(Dataset entries)
= Beginning of Section =
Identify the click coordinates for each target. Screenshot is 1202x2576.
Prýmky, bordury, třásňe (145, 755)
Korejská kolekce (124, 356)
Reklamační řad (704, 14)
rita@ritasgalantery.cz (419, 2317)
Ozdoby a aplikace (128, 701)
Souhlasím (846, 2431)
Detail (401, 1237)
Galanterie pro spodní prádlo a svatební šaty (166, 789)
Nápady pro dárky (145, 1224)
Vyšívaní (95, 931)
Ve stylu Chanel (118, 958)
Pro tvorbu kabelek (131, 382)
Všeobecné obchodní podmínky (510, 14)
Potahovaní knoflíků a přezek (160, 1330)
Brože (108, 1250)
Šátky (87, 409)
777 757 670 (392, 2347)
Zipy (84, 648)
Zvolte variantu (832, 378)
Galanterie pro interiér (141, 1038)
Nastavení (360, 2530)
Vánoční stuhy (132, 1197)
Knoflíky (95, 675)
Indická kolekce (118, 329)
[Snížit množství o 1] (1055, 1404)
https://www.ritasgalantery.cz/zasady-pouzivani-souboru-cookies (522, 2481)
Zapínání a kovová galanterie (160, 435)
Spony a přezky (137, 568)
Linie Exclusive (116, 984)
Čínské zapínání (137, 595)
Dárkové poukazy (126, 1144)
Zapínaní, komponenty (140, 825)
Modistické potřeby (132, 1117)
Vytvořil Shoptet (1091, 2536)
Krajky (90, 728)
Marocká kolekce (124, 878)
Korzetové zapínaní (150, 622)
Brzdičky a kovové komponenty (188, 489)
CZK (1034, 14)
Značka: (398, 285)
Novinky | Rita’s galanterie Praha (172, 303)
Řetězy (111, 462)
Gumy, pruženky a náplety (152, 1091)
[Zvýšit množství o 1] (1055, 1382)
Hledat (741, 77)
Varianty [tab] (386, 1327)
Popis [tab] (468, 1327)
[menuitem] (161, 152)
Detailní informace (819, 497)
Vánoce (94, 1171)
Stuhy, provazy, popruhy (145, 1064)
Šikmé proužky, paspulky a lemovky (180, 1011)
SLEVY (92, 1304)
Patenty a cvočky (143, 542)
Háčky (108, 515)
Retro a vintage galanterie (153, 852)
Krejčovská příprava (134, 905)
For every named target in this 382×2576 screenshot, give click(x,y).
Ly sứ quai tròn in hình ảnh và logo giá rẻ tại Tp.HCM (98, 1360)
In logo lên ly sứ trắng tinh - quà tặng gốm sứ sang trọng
= End of Section =
### THE TASK
Begin at the first line of the records above and restate each line word for word, stopping after the line with "Potahovaní knoflíků a přezek (160, 1330)".

### ANSWER SECTION
Identify the click coordinates for each target. Screenshot is 1202x2576.
Prýmky, bordury, třásňe (145, 755)
Korejská kolekce (124, 356)
Reklamační řad (704, 14)
rita@ritasgalantery.cz (419, 2317)
Ozdoby a aplikace (128, 701)
Souhlasím (846, 2431)
Detail (401, 1237)
Galanterie pro spodní prádlo a svatební šaty (166, 789)
Nápady pro dárky (145, 1224)
Vyšívaní (95, 931)
Ve stylu Chanel (118, 958)
Pro tvorbu kabelek (131, 382)
Všeobecné obchodní podmínky (510, 14)
Potahovaní knoflíků a přezek (160, 1330)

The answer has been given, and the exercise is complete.